Federal Minister of Transport
- In office 7 July 1972 – 7 May 1974
- Preceded by: Georg Leber
- Succeeded by: Kurt Gscheidle

Federal Minister of Post and Telecommunications
- In office 7 July 1972 – 15 December 1972
- Preceded by: Georg Leber
- Succeeded by: Horst Ehmke

Federal Minister of Urban Development and Housing
- In office 1 December 1966 – 15 December 1972
- Preceded by: Bruno Heck
- Succeeded by: Hans-Jochen Vogel

Personal details
- Born: 20 January 1910 Kiel, Prussia, German Reich
- Died: 5 June 1980 (aged 70) Bad Honnef, West Germany
- Political party: Social Democratic Party of Germany (SPD)

= Lauritz Lauritzen =

German politician (1910–1980)

Lauritz Lauritzen (20 January 1910 – 5 June 1980) was a German politician of the Social Democratic Party of Germany (SPD). He was born in Kiel and died in Bad Honnef.

==Life and career==
Lauritzen studied Law at the universities of Freiburg and Kiel and earned a doctorate (Dr. iur, equivalent to S.J.D.).
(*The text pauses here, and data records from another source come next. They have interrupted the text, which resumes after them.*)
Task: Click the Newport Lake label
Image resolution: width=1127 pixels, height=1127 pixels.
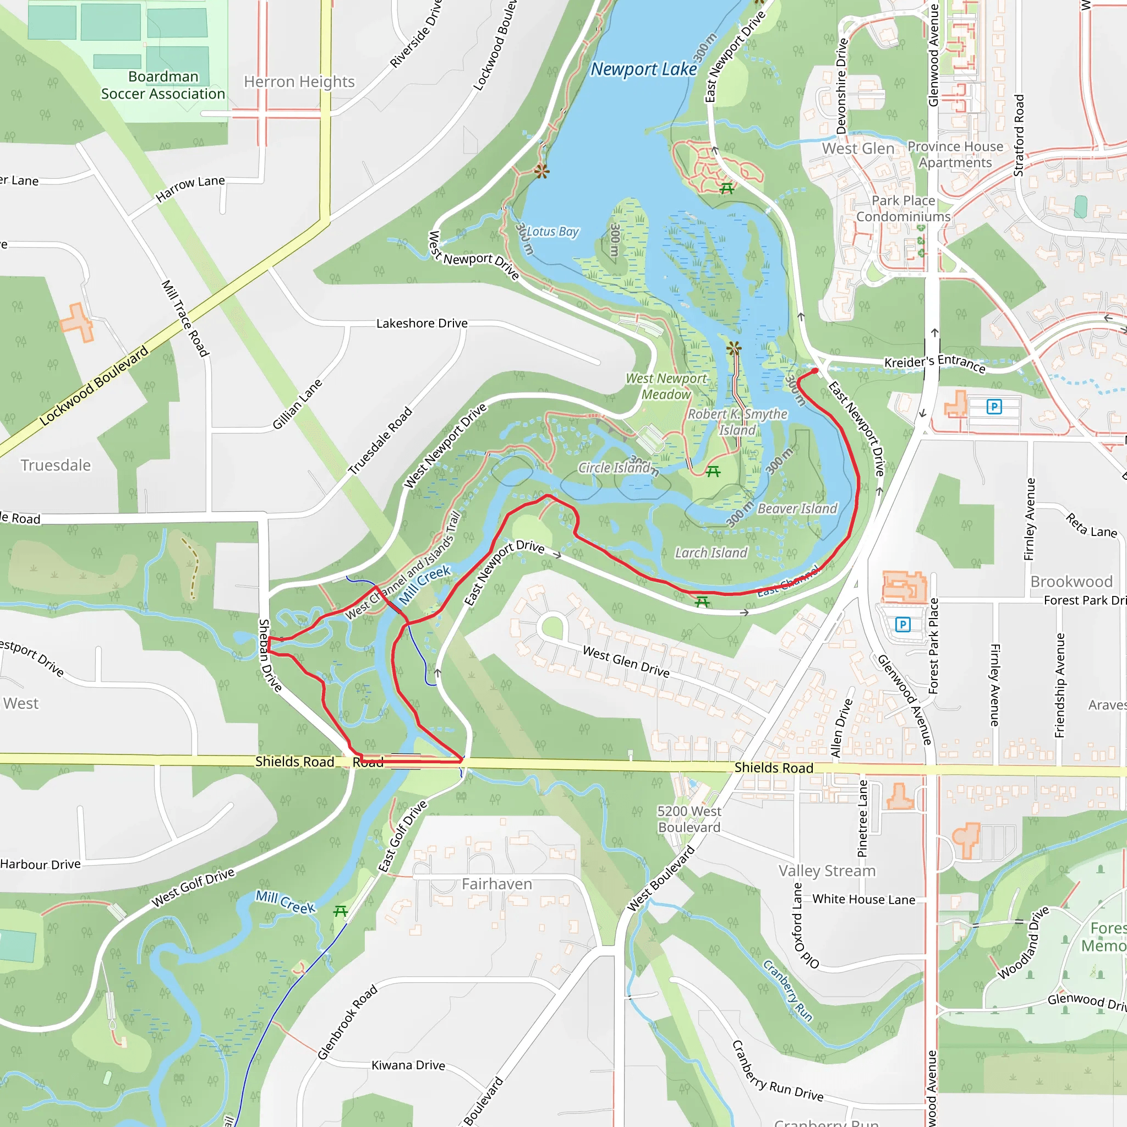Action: tap(643, 69)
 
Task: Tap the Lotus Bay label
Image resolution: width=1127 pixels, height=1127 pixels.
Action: tap(552, 232)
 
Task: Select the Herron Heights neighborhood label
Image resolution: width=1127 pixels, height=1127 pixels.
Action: tap(299, 81)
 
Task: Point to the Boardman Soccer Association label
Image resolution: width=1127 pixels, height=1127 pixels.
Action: tap(163, 85)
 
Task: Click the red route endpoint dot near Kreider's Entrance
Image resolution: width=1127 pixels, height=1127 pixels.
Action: tap(815, 370)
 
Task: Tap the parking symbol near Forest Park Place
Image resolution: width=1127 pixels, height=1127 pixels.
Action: tap(902, 625)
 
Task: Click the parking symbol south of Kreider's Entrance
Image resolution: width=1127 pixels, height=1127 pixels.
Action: tap(994, 407)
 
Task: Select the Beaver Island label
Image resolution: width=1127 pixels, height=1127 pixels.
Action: tap(797, 508)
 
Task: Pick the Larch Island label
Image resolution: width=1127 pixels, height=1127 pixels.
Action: tap(710, 553)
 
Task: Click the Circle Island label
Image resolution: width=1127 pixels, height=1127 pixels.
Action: tap(614, 468)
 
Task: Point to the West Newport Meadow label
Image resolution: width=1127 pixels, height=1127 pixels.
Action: tap(666, 386)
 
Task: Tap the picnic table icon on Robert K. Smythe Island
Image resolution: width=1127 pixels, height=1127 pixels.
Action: tap(713, 472)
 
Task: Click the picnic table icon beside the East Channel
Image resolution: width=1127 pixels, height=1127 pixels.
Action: tap(702, 601)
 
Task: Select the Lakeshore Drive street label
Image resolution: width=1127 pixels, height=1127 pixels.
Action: tap(421, 323)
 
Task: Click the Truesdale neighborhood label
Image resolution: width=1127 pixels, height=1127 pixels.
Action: tap(56, 465)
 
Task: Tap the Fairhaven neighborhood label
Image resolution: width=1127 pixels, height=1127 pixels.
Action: tap(496, 884)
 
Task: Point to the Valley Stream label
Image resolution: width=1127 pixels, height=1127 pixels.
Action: tap(827, 871)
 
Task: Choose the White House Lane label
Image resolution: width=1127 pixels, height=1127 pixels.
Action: tap(863, 900)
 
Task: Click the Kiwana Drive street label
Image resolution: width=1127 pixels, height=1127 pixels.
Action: tap(408, 1065)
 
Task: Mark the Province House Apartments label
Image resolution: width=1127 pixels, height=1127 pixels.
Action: tap(955, 155)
After working as a high ranking civil servant at the Ministry of the Interior of the German Federal State of Lower Saxony, Lauritzen became mayor of Kassel. In 1963 he joined the Hessian government as Minister of Justice and Federal Affairs. A possible candidacy as Minister President of Hesse, was obstructed by an affair concerning donations to a football club.

After the election to the Bundestag in 1966, Chancellor Kurt Georg Kiesinger appointed Lauritzen as Federal Minister of Housing and Urban Development. After the election of 1969, the name of the ministry was changed to Ministry of Urban Development and Housing. On 7 July 1972, Lauritzen additionally became head of the Ministries of Transport and of Post and Telecommunication. From 15 December 1972 on, he headed only the Ministry of Transport. His predecessor at the Transport Ministry, Georg Leber, triggered press and public opposition by implementing a blanket 100 km/h speed limit on major roads, but not on Autobahnen. In support of his predecessor's action, Lauritzen in August 1972 repeated his conviction that speed limits served the cause of traffic safety. During the 1973 oil crisis Lauritzen took the opportunity to implement a general speed limit of 100 km/h (subsequently withdrawn) on German autobahns. He left the cabinet on 7 May 1974 upon the resignation of Chancellor Willy Brandt.